Sir Adrian Boult on how to be a lazy conductor


norman lebrecht

October 02, 2016

Fascinating clip from an excavated BBC documentary in the days when not everything had to be explained for a non-existent mass audience.



  • Respect says:

    Wonderful lesson explaining his marvelously flexible stick technique.

  • Cyril Blair says:

    Hmm. Right after reading this I just happened upon Anthony Tommasini’s review of Muti conducting the Beethoven 7th last Friday. “He and his players have such good rapport that during certain stretches of the performance Mr. Muti, despite his reputation as an exacting perfectionist, essentially dropped his hands to his sides and just kept a watchful eye on things.”

  • Gerard says:

    Has anyone deciphered what Nikish is conducting?

    • David Osborne says:

      I think we can rule out ‘Le Marteau sans Maitre’…

    • John Borstlap says:

      Nikish is conducting a Beethoven symphony in the way how the composer would have experienced it.

      • Garry Humphreys says:

        The Beethoven is just a random soundtrack attached to the silent film of Nikisch conducting. Clearly it’s not what he’s actually conducting. The general view is that it’s Tchaikowsky’s Fifth Symphony though nobody has been able to identify which bit! (There is a sort of 3+2+2+3 feel about it which suggests the 5/4 movement.)

        Interestingly, in this film clip, Nikisch doesn’t actually seem to be doing any of the things Boult spent his life telling us he did, though it is undoubtedly mesmerising, not least because (as Ollie Knussen points out) he conducts high up so that attention is drawn to the eyes, which are as effective as the hands in eliciting responses from the orchestra. I can’t believe there wasn’t more film – but where is it? (There is a version with a mirror-image, purporting to show Nikisch as seen by both audience and orchestra, but one of them shows him left-handed, which he wasn’t!)

  • John says:

    I only heard Boult conduct live three times. But in those concerts I was lucky enough to hear the Schubert Great C Major, Holst’s Planets, the Elgar Introduction and Allegro and Second Symphony. Forty years on I still have a strong memory of the cataclysm he launched in the third movement of the Elgar symphony with a tiny gesture from his left hand.

    • Peter Phillips says:

      I heard and saw Boult conducting Gerontius when he replaced Sargent at a prom. At the judgement moment in the second part he simply looked at the BBCSO and gave a minimal flick of his baton. John’s word “cataclysmic” aptly describes the devastating crash which ensued.

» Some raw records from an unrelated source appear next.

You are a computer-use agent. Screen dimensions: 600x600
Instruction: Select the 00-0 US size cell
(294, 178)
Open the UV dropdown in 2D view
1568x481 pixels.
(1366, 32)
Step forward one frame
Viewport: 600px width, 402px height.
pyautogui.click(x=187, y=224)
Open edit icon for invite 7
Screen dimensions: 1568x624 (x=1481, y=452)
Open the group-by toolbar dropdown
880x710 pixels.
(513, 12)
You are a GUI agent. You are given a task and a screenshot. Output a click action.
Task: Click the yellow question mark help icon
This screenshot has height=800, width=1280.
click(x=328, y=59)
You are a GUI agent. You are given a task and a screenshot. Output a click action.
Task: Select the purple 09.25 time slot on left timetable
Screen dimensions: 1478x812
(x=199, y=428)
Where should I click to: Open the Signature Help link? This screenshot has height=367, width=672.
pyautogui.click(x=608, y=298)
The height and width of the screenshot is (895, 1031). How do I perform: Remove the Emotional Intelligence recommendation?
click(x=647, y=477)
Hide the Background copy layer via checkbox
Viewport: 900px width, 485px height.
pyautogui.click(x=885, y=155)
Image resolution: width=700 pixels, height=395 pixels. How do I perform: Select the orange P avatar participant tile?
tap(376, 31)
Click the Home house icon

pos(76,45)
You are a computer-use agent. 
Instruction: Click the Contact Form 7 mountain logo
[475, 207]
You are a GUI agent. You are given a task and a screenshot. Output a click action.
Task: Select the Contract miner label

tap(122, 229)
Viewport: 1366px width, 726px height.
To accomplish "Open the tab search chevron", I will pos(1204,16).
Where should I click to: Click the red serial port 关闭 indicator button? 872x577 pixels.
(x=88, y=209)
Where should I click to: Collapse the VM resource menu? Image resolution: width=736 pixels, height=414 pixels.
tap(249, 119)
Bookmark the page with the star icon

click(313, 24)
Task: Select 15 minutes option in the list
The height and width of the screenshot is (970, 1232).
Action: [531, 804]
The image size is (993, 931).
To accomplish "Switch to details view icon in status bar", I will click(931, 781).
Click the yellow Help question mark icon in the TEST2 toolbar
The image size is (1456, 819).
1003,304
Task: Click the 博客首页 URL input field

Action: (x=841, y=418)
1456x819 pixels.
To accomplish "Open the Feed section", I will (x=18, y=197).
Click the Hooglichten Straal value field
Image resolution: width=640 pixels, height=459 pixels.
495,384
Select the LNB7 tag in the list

In fact, Boult was the first conductor I saw in the flesh. It was with the LPO in Reading town hall in the late 50s when Boult was in something of a wilderness, I imagine. For the record, they played the Grieg piano concerto with Joseph Cooper and Beethoven 7. I remember marvelling that so much musical energy could result from apparently so little physical effort.

  • Ruben Greenberg says:

    I’m not sure an Adrian Boult would have much success these days. People are after superficial excitement. It is also a pleasure to hear him speak. Does anybody still speak English like that?

    • John Borstlap says:

      Yes, there are 87 of us, spread over the country. Once a year we get together at the Oxford and Cambridge Club at Pall Mall to complain about contemporary British pronounciation.

  • Erwin says:

    Thank you for highlighting the video I posted on YouTube, and my apologies to the BBC for using/stealing a clip of their excellent documentary!
    I just discovered an extremely amusing interview with another great British conductor on YouTube (the actual interview starts at 8:53):

  • Halldor says:

    Sir Adrian is being marvellously disingenuous, of course – by “lazy”, what he means is extremely efficient. As music director he was energetic, untiring and incredibly diligent, introducing Mahler, Bartok, Bruckner and others to the UK in the 1920s, when this was still regarded as challengingly avant-garde music, as well as championing living British composers.

    • John Borstlap says:

      Those were the times… nowadays, new music is held in the lowest possible esteem, but secretly, to avoid to be seen as impolite. (Thank you, Xenakis, Boulez, Stockhausen, Babbit, Birtwistle.)

  • Petros Linardos says:

    Question to orchestral players: how much does continuous eye contact matter? Judging from the footage in this clip, Nikish doesn’t take his eyes of the orchestra, while Boult looks a lot at his score.

  • Will says:

    The alleged similarities between Nikisch’s and Boult’s ‘techniques’ are nonsensical.
    Nikisch’s baton is an extension of his hand and arm movements, precisely those which Boult advises against! Boult’s baton gestures – most of the time – are an extension of his FINGERS and unfortunately result in the point of the stick ‘swishing’ through the air too fast to see it when you need to see it! That is exactly why his interpretations, although beautifully ‘considered’ and undoubtedly ‘authentic’, particularly of composers such as Elgar and Vaughan Williams, in many instances lack real ‘vertical precision’ – i.e. the orchestra isn’t playing all that ‘well together’!

    • Tom says:

      I agree re: comparison of Nikisch and Boult; but I don’t agree re: Boult’s less-than precise ensemble (or rather, its cause – you’re quite right that Boult’s performances aren’t notable for their precision).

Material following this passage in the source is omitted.